Incontinence: Allowable Health Conditions

Title 22 §87625

Facilities are permitted to accept or retain residents who have a manageable bowel and/or bladder incontinence condition provided the condition can be managed with any of the following:

(1) Self care by the resident

(2) A structured bowel/bladder retraining program designed by an appropriately skilled professional that assists the resident in restoring a normal pattern of continence

(3) A program of scheduled toileting at regular intervals

(4) The use of incontinent care products

If a facility chooses to provide care for a resident with an incontinence issue, they are responsible for ensuring all of the following:

(1) Residents that would benefit from scheduled toileting are assisted an/or reminded to go to the bathroom at regular intervals rather than being diapered.    

Diapering should be used as a convenience and comfort for the residents, NOT for the convenience and comfort of the facility staff.  

(2) Residents that are incontinent are checked  during those periods of time when they are known to be incontinent, including during the night.  

(3) Residents that are incontinent must be kept clean and dry and the facility must remain free of odors from incontinence.

(4) Bowel and/or bladder programs are designed by an appropriately skilled professional with training and experience in care of elderly persons with bowel and/or bladder dysfunction and with experience in the development of retraining programs for restoration of normal patterns of continence.  

(5) The appropriate skilled professional who developed the incontinence program for the facility provides training to facility staff responsible for implementing the program and must re-assess residents' conditions and evaluate the effectiveness of the current program. 

(6) Privacy is always afforded when care is provided.

(7) Facilities and their staff are never allowed to withhold fluids to control a resident's incontinence nor are they allowed to catheterize an incontinent resident for the convenience of staff.

While not mentioned in Title 22, another important issue here is the facility's policy on charging for incontinence care and supplies.  These are policies seen by CARR within local RCFEs:

  • Some facilities include incontinence care and supplies in the monthly rate.

  • Some consider incontinence care as part of standard care provided, and include it in the monthly rate but charge for supplies; some give residents/their families the option provide their own disposable briefs. 

  • Still other facilities consider incontinence care an additional service, and charge residents for care based on the level of assistance needed, as well as charging for the supplies.

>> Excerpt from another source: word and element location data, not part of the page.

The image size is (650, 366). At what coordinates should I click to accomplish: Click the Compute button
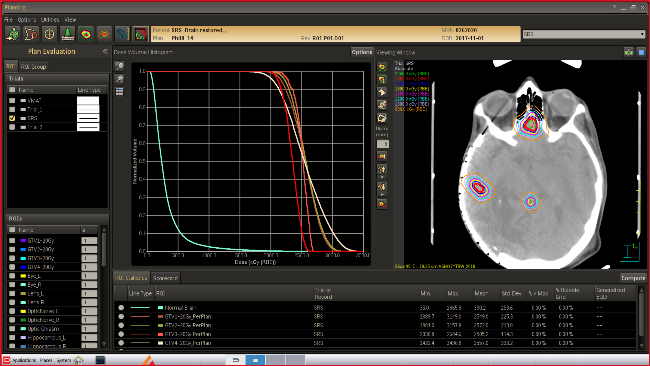coord(633,278)
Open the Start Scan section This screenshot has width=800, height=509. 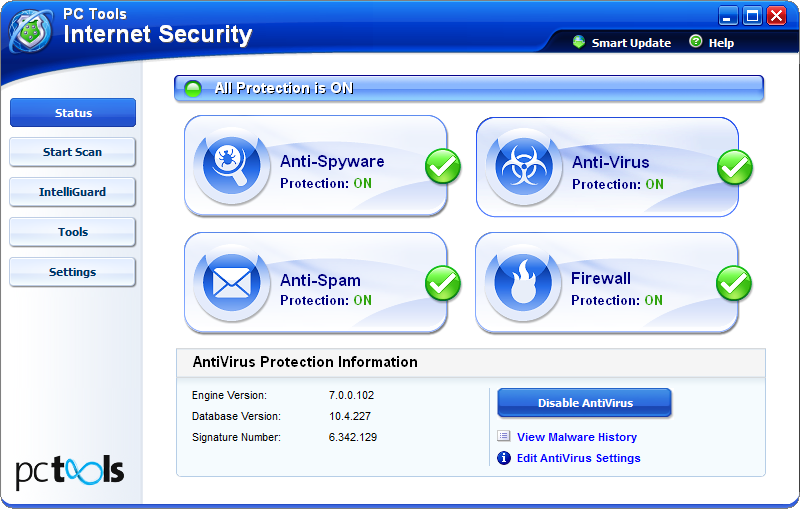tap(72, 152)
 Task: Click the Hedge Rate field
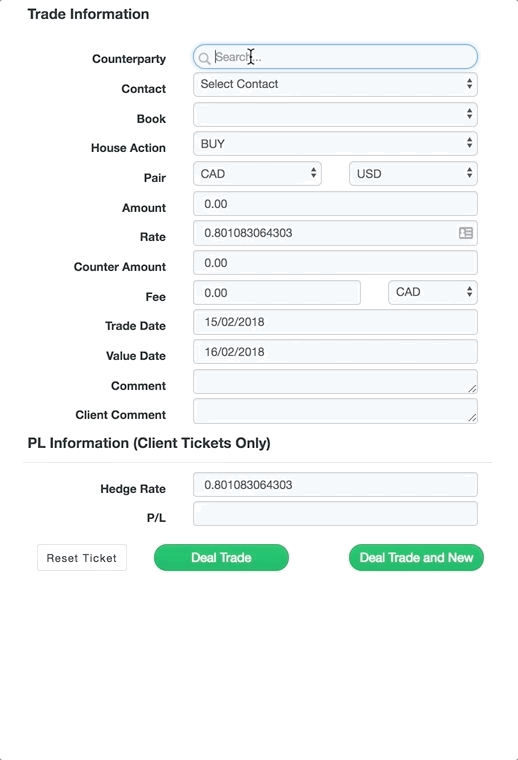click(x=335, y=485)
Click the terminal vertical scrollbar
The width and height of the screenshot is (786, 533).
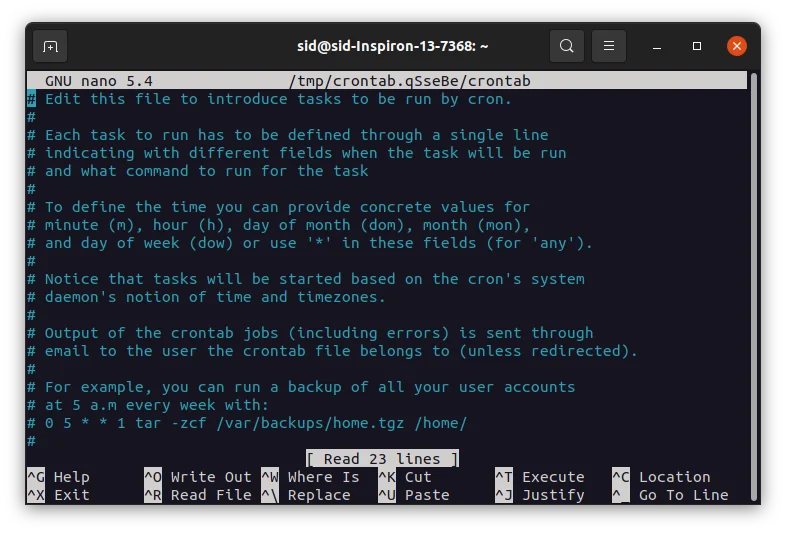coord(754,280)
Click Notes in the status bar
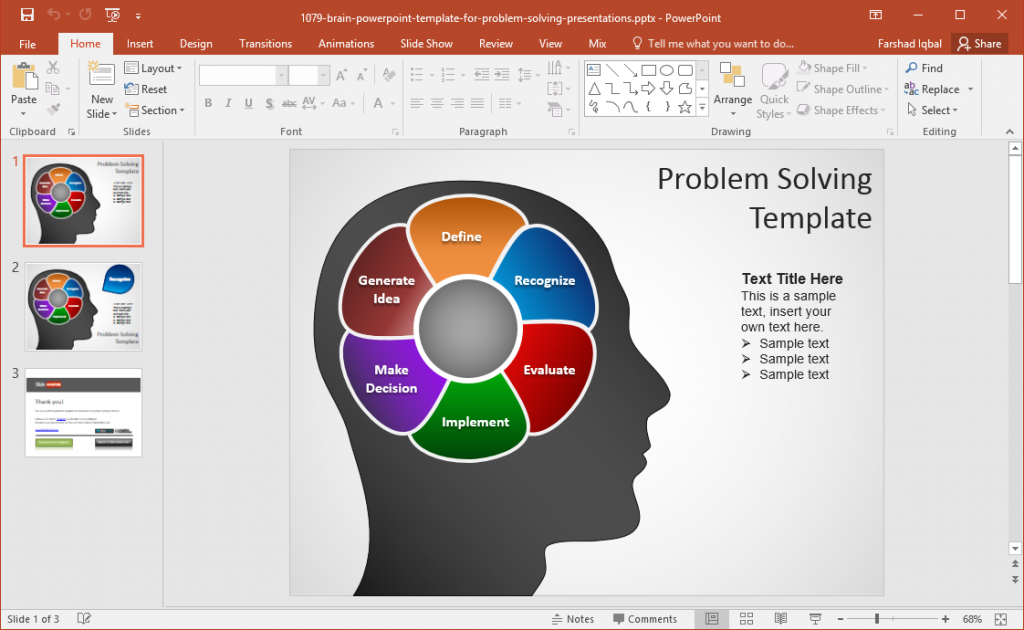 [573, 618]
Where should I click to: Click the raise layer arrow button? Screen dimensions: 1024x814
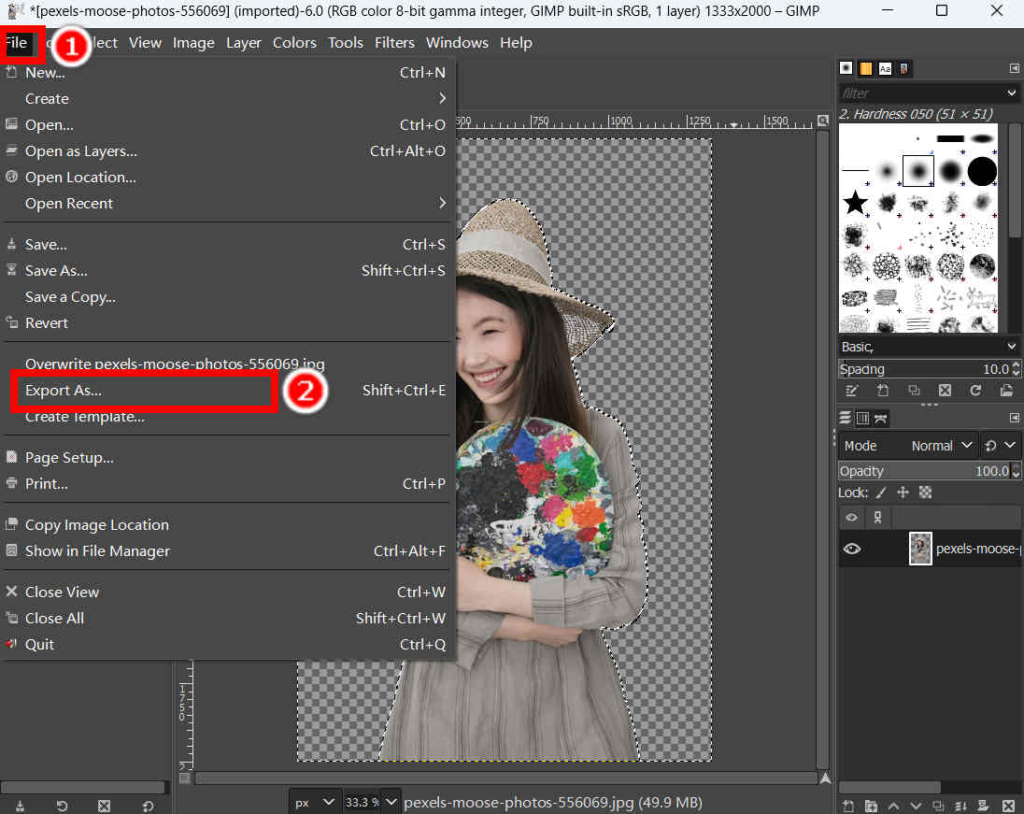coord(895,805)
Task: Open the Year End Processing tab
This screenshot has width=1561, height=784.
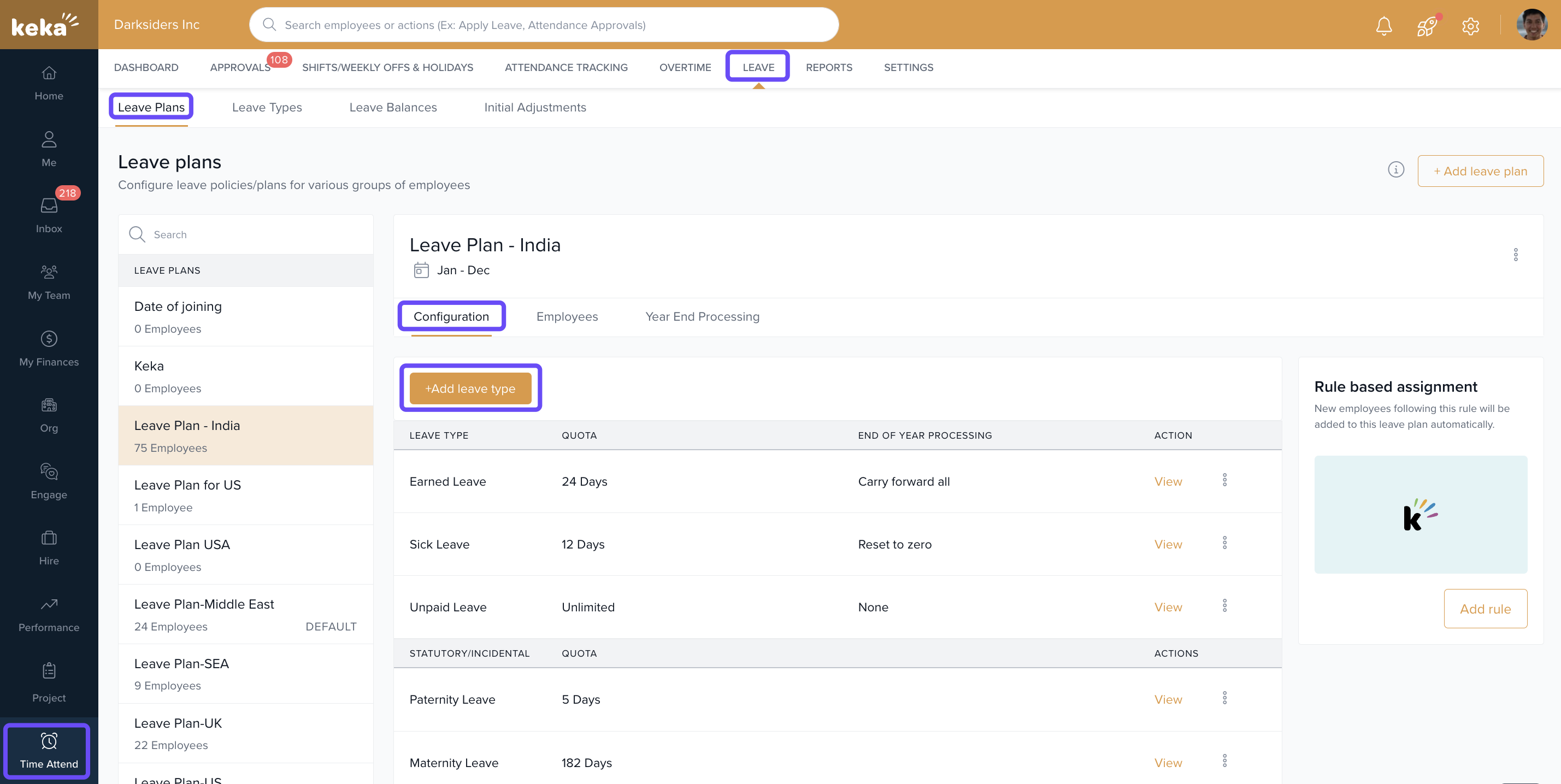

Ask facilities about their individual policies, and also read the admissions agreement carefully to be prepared if incontinence issues arise, or if they become more severe.  Familiarize yourself with the experience and oversight of the staff by an appropriately skilled professional regarding incontinence care.  During CARR's review of the public files, and based on our field experience, many accidents, injuries and conflicts have  occurred during times when the resident was being assisted with toileting, and/or from lack of attention to incontinence needs.  Proper technique, critical thinking skills, and compassion are necessary to ensure safe and dignified incontinence care for the resident.  Also explore the willingness, experience of the staff, and the staffing levels of a facility to see if your resident will receive the attention s/he requires.